O grupo político do senador Flávio Bolsonaro recebeu com risadas e muitos emojis felizes a notícia de que a CPI da Pandemia decidiu adiar ontem à noite o depoimento que o lobista Francisco Emerson Maximiano, o Max, prestaria hoje (quinta). No começo da madrugada, prevalecia o sentimento de alívio entre eles – para alguns, de missão cumprida.
Num movimento um tanto abrupto, a cúpula da comissão resolveu desmarcar o depoimento de Max, protagonista do caso Covaxin. Aconteceu horas após a esperada decisão de Rosa Weber, que concedeu HC para que o lobista pudesse ficar em silêncio.
Nos últimos dias, aliados de Max mandaram recados pesados à família Bolsonaro, a governistas e a integrantes do PT e do PMDB. Como o Bastidor revelou, o lobista ascendeu graças a rolos com integrantes dos dois partidos. Num desses casos, é investigado por corrupção e lavagem de dinheiro perante o Supremo, em esquema no Postalis cuja chefia é atribuída a Renan Calheiros.
Max, de acordo com evidências bancárias, fiscais e testemunhais obtidas pela reportagem, pagou propina a petistas para obter contrato nos Correios e na Petrobras, durante o governo de Dilma Rousseff.
A Polícia Federal, o Ministério Público Federal e a CPI trabalham com a hipótese de que Flávio e o advogado Willer Tomaz, amigo dele e de Arthur Lira, atuaram na negociação do contrato de US$ 300 milhões obtido por Max no Ministério da Saúde. O senador reclamou, durante sessão na CPI, que o sigilo de Willer fora quebrado pela comissão ilegalmente, em busca de informações sobre a alegada participação de ambos no lobby pela Covaxin.
Reservadamente, os senadores da CPI disseram ter adiado o depoimento de Max para evitar que ele se mantivesse em silêncio, a exemplo do que aconteceu com o empresário Carlos Wizard. Não há nova data para o depoimento.
A justificativa pode até proceder, mas não é lá tão convincente.

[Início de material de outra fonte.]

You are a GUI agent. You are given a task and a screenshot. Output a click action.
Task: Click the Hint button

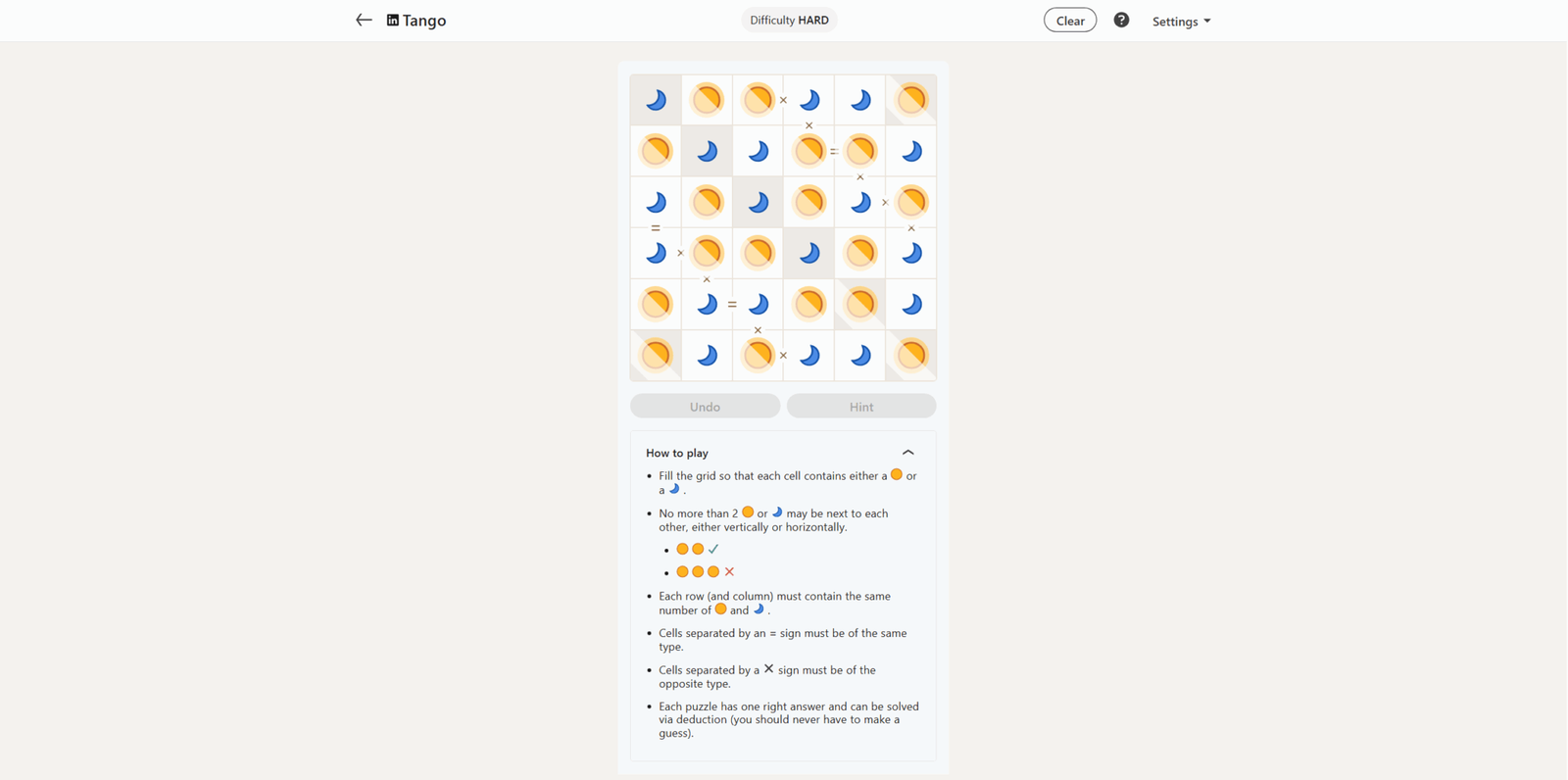pos(861,407)
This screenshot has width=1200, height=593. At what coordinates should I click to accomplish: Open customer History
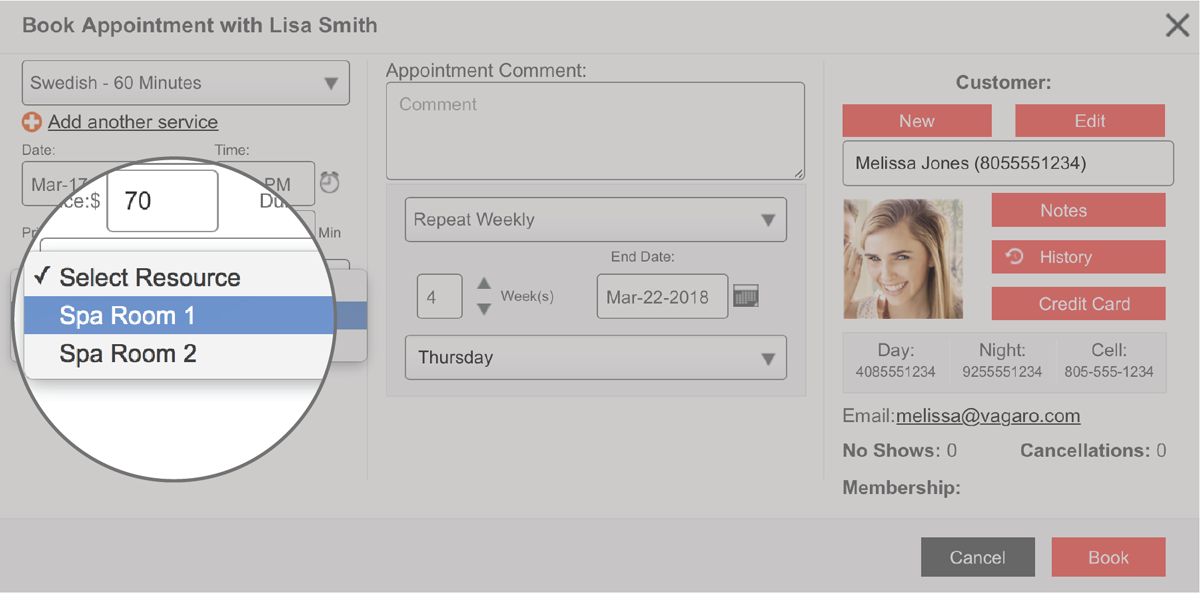click(x=1078, y=257)

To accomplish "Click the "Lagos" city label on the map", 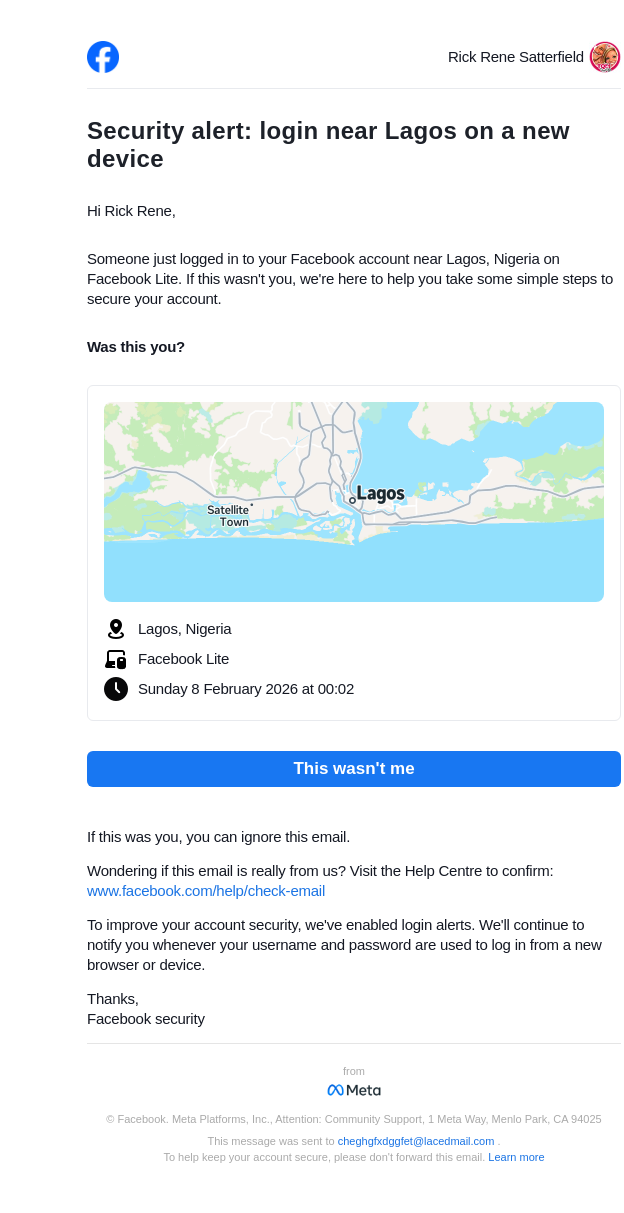I will (x=380, y=494).
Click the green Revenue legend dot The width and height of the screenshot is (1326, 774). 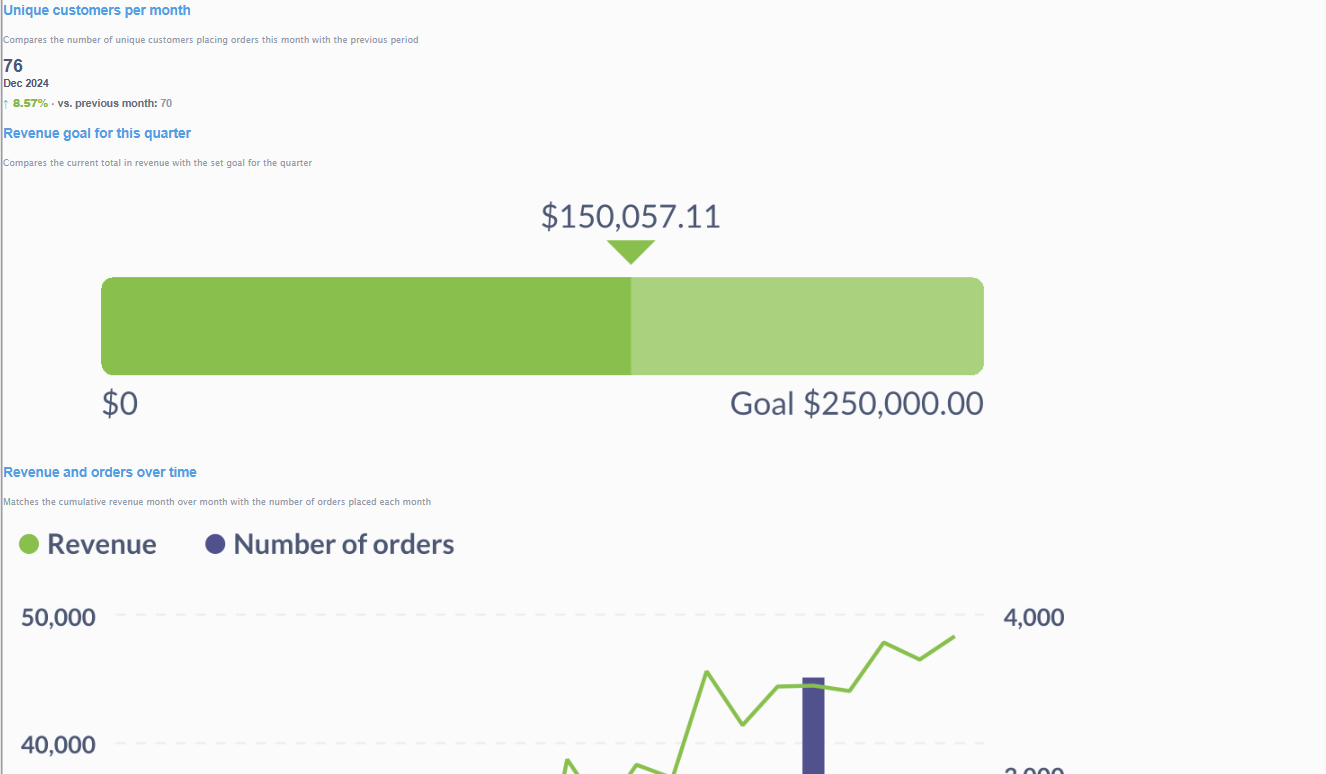[x=29, y=544]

Seja agora, seja depois, Max terá o HC e o consequente direito de ficar em silêncio. Nada mudará nesse sentido. O testemunho dele é central ao deslinde do caso Covaxin. O adiamento permitirá que o lobista e seu grupo recuperem-se das pancadas sucessivas dos últimos dias e montem uma defesa alinhada e coesa.
No lugar de Max, a CPI ouvirá o empresário que afirma ter sido achacado por Roberto Ferreira Dias, ex-homem do centrão no Ministério da Saúde.